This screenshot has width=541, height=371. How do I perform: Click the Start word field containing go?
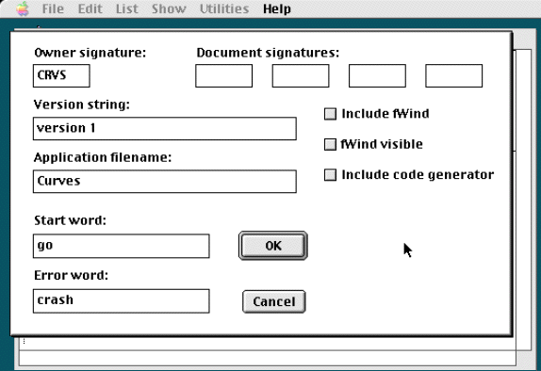[x=121, y=246]
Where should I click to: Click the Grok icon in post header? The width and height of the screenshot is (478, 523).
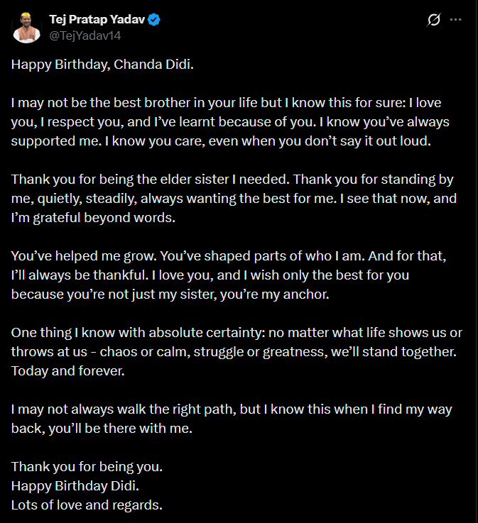433,20
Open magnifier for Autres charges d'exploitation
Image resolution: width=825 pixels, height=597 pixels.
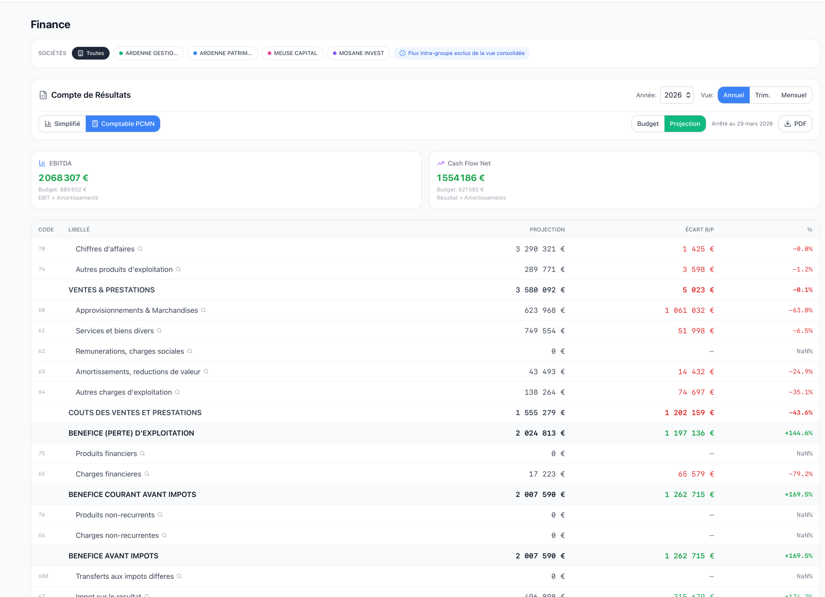click(x=177, y=392)
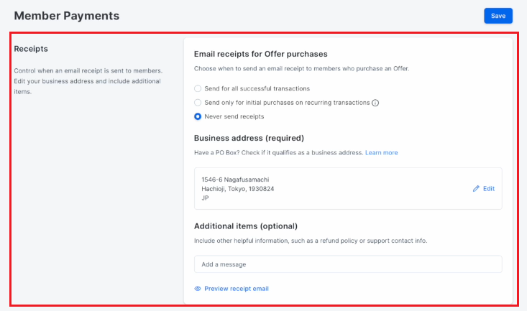527x311 pixels.
Task: Open the "Learn more" PO Box link
Action: click(382, 153)
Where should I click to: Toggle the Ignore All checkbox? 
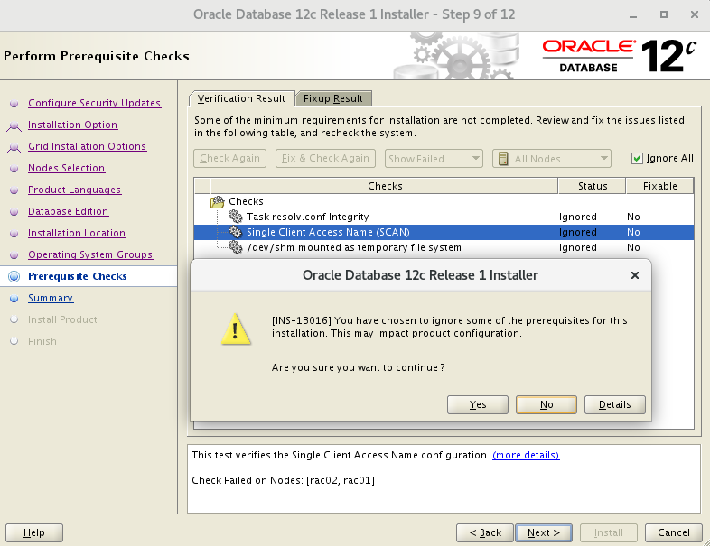click(637, 158)
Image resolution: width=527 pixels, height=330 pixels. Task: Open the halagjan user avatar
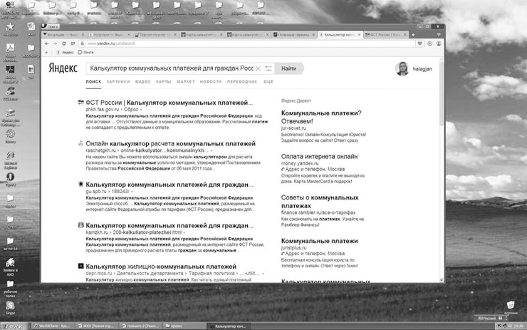[403, 69]

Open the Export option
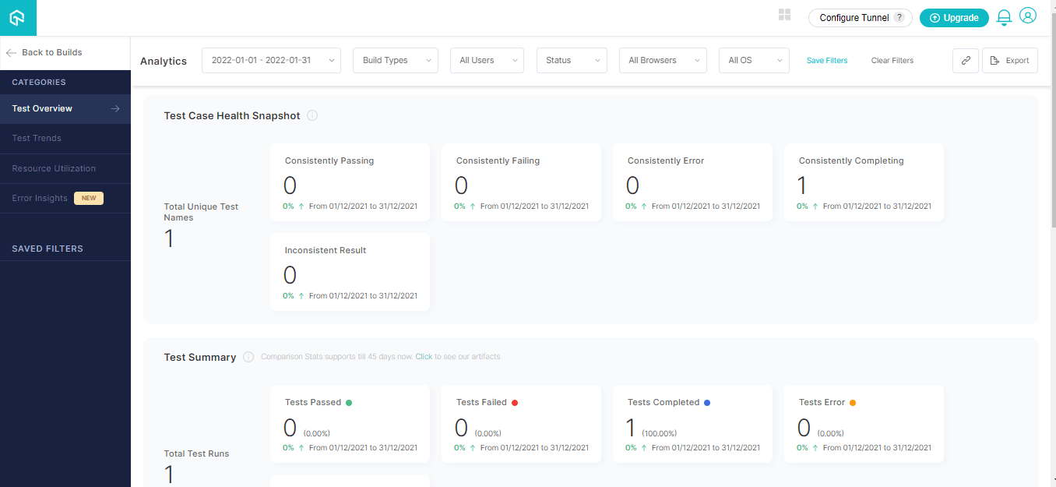coord(1009,60)
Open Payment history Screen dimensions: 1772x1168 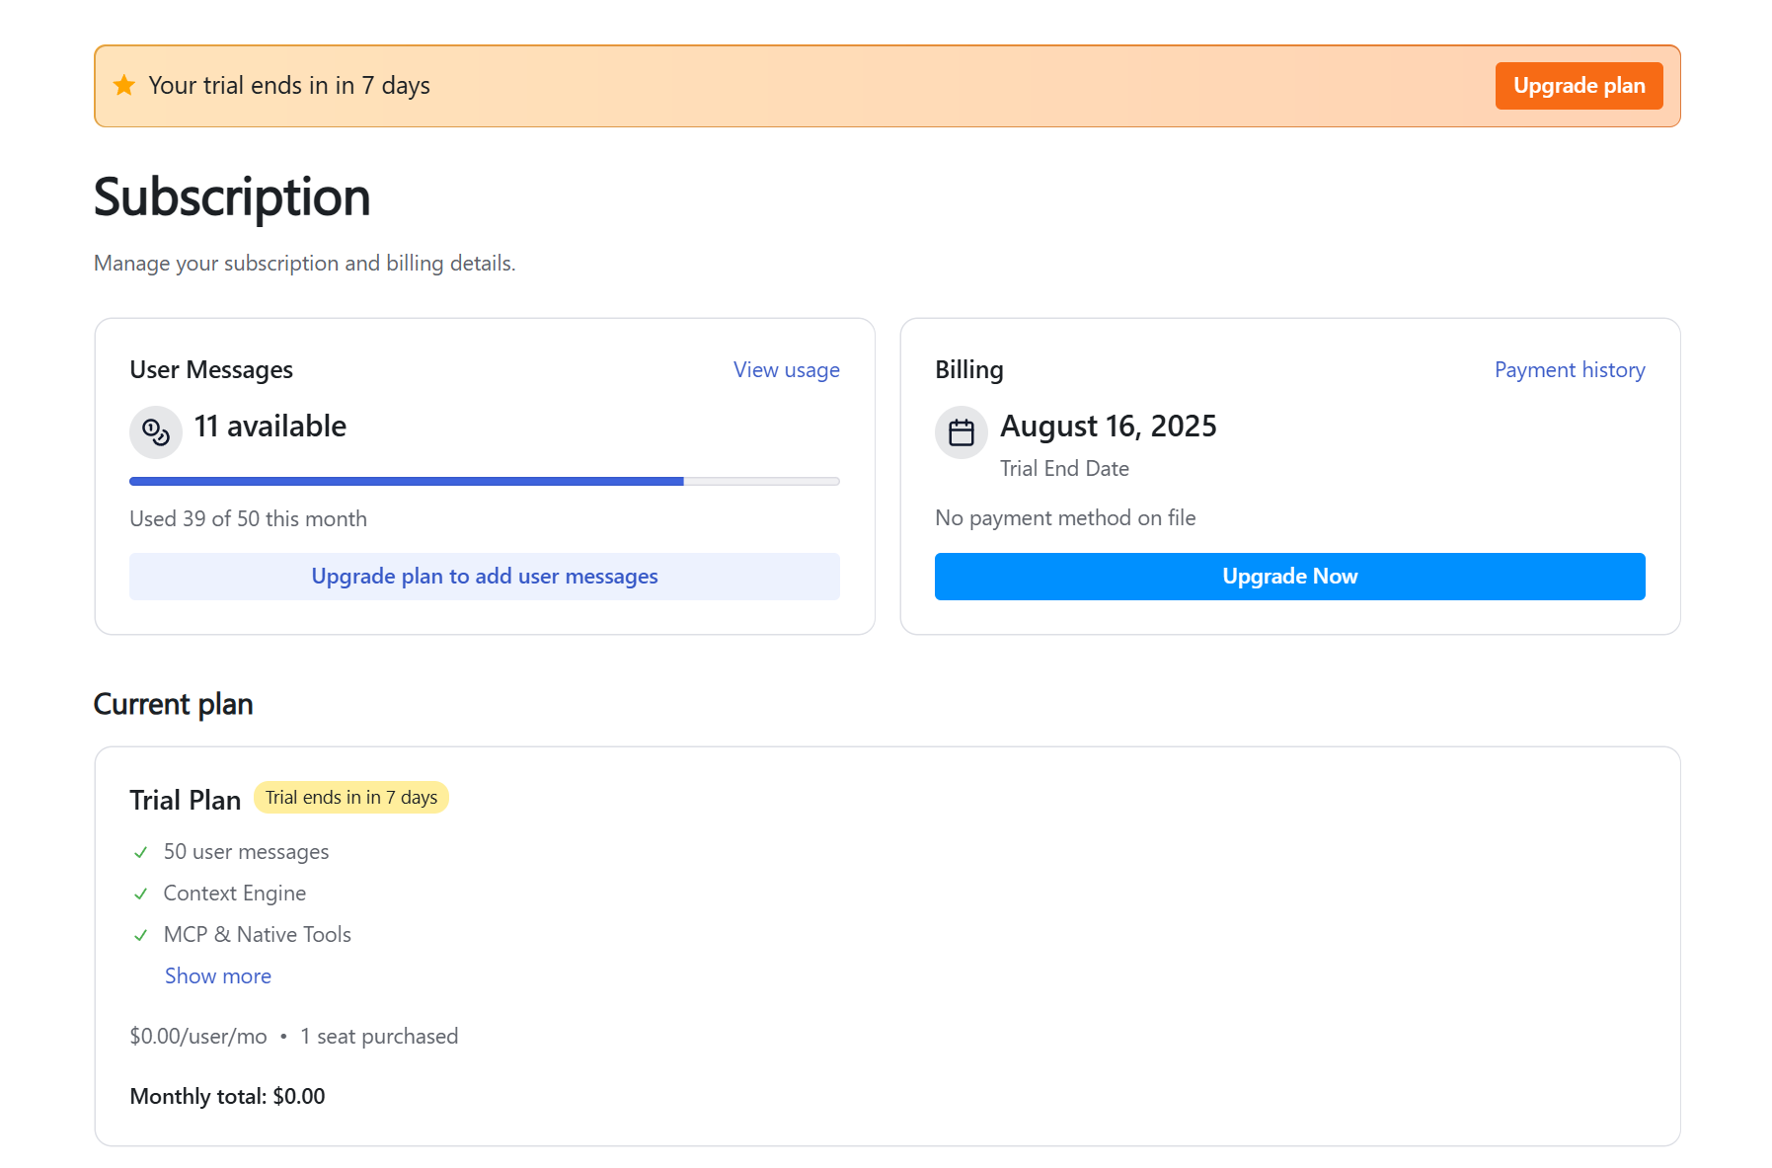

************

ACTIVITY:
Starting at the first line of the records and stopping after the line with "Open magnifier for", copy each line exactly; pictures stay out.

RESULT:
This screenshot has width=541, height=371. How do I perform: Click the Start word field containing go?
[x=121, y=246]
Where should I click to: Click the Grok icon in post header? The width and height of the screenshot is (478, 523).
433,20
Open magnifier for Autres charges d'exploitation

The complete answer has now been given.